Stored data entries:
+--
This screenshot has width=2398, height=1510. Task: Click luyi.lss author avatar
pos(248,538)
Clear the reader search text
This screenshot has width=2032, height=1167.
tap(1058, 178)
+--
The task: Reproduce every entry above exactly as it was written.

Response to this exercise:
This screenshot has width=2398, height=1510. Task: Click luyi.lss author avatar
pos(248,538)
Clear the reader search text
This screenshot has width=2032, height=1167.
tap(1058, 178)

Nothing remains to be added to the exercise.